Diocletian was a ruthless persecutor of Christians, and the irony is that his mausoleum was subsequently converted into what is now one of the oldest intact Christian churches.





The peristil, where Diocletian was once worshipped as divine, is just beautiful – the stairs down from the Peristil lead to a cellar full of tourist shops, but this area was once accessible by sea – the boats were able to come straight into what is now the podrum. The natural stairs around the courtyard are a perfect meeting place for coffee. Unless the wind is blowing, which it was in abundance today. But there is a wee history lesson for you.



The Diocletian Palace, unlike Dubrovnik, is a living city still, being home to upward of 3000 people. In comparison, Dubrovnik has emptied of the local people who have retired to the local villages, as it is more lucrative to rent out the houses to tourists than to live there.

Buses back to Makarska leave on the hour so by 3 o’clock, with a few books, more smokva (figs), some domaci sir (local cheese) and a beautiful piece of pizza, I climbed back onto the bus.
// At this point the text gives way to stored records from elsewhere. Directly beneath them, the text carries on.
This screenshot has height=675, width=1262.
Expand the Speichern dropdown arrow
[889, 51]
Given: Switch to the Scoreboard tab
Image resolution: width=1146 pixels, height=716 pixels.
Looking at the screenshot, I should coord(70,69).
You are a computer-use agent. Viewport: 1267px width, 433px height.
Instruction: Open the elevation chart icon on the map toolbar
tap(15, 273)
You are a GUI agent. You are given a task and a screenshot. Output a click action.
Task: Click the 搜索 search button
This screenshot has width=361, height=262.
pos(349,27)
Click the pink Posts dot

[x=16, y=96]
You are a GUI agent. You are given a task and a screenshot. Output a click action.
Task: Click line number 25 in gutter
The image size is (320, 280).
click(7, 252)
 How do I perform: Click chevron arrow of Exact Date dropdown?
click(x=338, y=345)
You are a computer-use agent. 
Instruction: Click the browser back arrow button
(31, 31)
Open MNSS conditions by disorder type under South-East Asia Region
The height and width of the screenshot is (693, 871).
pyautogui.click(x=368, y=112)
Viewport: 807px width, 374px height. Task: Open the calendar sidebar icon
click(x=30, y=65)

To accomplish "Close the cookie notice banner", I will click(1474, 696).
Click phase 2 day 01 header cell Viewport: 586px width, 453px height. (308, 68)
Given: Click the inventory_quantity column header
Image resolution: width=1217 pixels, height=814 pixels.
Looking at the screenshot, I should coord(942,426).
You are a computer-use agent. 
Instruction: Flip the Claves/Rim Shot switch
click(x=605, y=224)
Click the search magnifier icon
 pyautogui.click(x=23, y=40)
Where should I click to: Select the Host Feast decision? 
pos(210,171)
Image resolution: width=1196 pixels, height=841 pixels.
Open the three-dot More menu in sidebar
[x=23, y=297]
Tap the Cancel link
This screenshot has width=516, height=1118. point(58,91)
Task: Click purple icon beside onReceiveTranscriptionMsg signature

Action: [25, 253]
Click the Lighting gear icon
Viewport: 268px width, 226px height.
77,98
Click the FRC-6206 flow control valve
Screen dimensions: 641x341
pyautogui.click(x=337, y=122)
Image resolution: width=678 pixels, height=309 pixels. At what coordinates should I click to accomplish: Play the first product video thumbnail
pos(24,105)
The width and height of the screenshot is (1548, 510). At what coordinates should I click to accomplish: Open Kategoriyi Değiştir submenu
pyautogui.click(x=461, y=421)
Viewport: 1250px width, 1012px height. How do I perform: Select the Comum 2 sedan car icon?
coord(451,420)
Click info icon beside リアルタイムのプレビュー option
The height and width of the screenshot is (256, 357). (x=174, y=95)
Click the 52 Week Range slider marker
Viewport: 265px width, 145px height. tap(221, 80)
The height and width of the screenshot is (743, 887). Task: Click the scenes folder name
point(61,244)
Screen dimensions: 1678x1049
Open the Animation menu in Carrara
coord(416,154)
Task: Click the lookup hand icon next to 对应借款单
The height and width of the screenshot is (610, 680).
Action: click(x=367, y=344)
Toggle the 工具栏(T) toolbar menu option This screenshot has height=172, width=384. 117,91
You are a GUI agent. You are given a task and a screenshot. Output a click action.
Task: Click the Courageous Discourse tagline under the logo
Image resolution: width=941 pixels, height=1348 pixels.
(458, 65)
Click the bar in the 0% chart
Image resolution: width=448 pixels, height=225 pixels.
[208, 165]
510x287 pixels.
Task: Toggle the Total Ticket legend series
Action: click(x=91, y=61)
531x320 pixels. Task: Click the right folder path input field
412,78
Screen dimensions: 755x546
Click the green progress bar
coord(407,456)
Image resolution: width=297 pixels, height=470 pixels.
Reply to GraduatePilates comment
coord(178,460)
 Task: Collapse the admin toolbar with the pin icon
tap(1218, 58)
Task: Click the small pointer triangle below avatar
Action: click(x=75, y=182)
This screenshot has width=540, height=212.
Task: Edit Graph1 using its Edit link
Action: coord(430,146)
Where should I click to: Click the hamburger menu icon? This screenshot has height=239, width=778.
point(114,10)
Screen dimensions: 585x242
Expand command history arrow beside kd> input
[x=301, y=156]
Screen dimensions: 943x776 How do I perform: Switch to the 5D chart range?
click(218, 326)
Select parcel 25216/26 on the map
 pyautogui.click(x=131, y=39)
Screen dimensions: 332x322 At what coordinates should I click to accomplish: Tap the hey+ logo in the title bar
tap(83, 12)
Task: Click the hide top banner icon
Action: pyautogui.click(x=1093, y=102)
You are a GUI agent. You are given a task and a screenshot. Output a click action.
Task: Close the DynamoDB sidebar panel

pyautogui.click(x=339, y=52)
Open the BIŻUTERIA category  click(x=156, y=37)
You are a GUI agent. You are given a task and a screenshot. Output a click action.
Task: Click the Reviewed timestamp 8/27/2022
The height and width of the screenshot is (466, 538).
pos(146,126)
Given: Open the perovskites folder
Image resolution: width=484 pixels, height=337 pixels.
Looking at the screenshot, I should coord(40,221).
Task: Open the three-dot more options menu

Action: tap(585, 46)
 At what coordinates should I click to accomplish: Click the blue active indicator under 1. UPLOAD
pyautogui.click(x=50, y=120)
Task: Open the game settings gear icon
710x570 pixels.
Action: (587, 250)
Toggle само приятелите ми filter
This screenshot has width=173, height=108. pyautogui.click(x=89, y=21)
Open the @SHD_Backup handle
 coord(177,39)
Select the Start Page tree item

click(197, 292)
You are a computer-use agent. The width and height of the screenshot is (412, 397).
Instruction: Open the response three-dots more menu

The sun was out and the temperature had increased by a few notches – but as we left the city, the Biokovo Mountains were spectacular, with a fresh dusting of snijeg as the weather forecast predicted! I tried to take photos from the bus, but they just don’t do the road, the mountain or the snow justice.




As I write this, the wind has dropped slightly, but from my window I can see the snow in the afternoon sun. Beautiful.